With all the hype (and security concerns) around self-driving cars, an even cooler (and more concerning) transportation concept has been flying under the radar screen, so to speak: Flying cars.
Let me repeat that: Flying cars!!!!
Now, the concept hasn’t really gotten off the ground yet (pun intended), but ride-share behemoth Uber has hired an advanced aircraft engineer at NASA’s Langley Research Center named Mark Moore to put his theories around flying personal transport into action.
In 2010, Moore published a white paper about electric aircraft that were capable of heliocopter-like vertical takeoff and landing, or VTOL for short. Google co-founder Larry Page took notice, with Moore’s research inspiring him to finance not one but two Silicon Valley startups, Zee Aero and Kitty Hawk, to develop the technology into working prototypes.
And now, Uber has hired him to head up a new division, fittingly called Uber Elevate, which will focus initially on feasibility studies and building an ecosystem.

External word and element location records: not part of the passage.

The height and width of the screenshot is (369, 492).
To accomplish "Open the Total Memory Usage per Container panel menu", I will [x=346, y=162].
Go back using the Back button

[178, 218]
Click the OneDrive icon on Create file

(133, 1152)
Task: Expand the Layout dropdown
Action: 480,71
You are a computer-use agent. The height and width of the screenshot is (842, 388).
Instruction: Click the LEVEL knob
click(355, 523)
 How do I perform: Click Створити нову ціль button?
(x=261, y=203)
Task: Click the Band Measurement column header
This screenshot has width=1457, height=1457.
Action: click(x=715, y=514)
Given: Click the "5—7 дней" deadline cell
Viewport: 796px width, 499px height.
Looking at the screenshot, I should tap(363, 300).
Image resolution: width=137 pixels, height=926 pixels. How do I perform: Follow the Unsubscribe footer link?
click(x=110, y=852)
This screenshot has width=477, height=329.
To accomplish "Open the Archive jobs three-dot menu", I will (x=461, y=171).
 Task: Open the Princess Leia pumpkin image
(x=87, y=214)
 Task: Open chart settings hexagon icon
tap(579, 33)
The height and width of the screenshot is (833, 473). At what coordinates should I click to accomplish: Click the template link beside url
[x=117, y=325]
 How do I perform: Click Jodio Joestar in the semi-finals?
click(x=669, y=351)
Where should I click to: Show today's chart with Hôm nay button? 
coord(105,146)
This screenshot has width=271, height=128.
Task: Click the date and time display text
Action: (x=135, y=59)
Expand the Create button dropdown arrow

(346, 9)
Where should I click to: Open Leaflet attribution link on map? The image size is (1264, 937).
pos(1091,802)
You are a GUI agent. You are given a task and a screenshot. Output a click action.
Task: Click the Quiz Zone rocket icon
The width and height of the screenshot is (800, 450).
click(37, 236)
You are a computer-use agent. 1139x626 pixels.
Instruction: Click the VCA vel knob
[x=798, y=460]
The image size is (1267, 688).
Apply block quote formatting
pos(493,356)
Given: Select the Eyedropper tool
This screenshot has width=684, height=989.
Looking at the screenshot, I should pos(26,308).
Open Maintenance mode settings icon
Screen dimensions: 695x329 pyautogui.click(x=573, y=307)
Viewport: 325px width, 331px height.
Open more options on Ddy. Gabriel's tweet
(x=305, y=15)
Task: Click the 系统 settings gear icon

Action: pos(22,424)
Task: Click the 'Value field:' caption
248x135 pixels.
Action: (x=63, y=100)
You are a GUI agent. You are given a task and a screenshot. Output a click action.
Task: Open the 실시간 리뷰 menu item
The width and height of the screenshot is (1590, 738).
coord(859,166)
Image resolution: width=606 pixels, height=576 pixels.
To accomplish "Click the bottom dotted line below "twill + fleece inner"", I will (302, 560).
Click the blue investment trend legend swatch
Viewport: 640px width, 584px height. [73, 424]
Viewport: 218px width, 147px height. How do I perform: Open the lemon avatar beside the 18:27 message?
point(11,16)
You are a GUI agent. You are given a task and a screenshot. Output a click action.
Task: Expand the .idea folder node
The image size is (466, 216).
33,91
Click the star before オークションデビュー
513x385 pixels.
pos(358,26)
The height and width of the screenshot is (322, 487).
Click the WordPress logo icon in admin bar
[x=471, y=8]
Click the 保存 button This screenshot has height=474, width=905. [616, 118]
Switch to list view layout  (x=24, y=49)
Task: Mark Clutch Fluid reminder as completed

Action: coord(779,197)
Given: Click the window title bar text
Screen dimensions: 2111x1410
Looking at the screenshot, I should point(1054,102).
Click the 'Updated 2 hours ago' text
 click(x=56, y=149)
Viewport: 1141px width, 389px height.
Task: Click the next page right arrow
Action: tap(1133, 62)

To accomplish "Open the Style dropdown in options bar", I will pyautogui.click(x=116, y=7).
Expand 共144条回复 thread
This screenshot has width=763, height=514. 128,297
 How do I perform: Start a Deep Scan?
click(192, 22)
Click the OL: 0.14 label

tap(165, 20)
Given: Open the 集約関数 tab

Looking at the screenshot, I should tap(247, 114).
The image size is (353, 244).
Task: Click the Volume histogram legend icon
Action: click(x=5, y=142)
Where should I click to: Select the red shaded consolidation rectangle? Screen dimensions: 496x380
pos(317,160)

Armed with research into the impact of airborne commuting in terms of safety, noise pollution, vehicle efficiency and limited battery life. Uber Elevate will work with manufacturers and stakeholders to “explore the use case,” the company said.
“I can’t think of another company in a stronger position to be the leader for this new ecosystem and make the urban electric VTOL market real,” Moore told Bloomberg. But he also noted that everything from aircraft safety regulations to the price of components will need to be considered. “If you don’t have a business case that makes economic sense, than all of this is just a wild tech game and not really a wise investment,” he added.
In other words, we’ve got a long way to go before we’re zipping around in flying cars and building car-pads on our rooftops. And that’s a good thing, because the cyber-implications of this are, frankly, terrifying.
In fact, cybersecurity is conspicuously absent from Uber’s list of feasibility conditions. No bueno.
Consider that time the two white-hat hackers remotely took control of a Jeep Cherokee—an incident that prompted Chrysler to recall 1.4 million vehicles. Then consider just how easy drone-hacking is. Then put those two things together.
As far as drones, consider this: Jonathan Anderson manager of Trend Micro's TippingPoint DVLab division, recently debuted a piece of hardware called, fittingly, Icarus, which can remotely hijack pretty much any drone mid-flight. It can also take control of helicopters, cars, boats and anything at all that runs over the ubiquitous wireless transmission control protocol called DSMx.
Considered another way: Today’s cars feature more than 100 million lines of code—a massive attack surface that will only get more massive once vehicles start moving in multiple planes of space. Please, please Uber Elevate: stay grounded (har har) when it comes to cybersecurity—and make it a priority in the design and development of the future.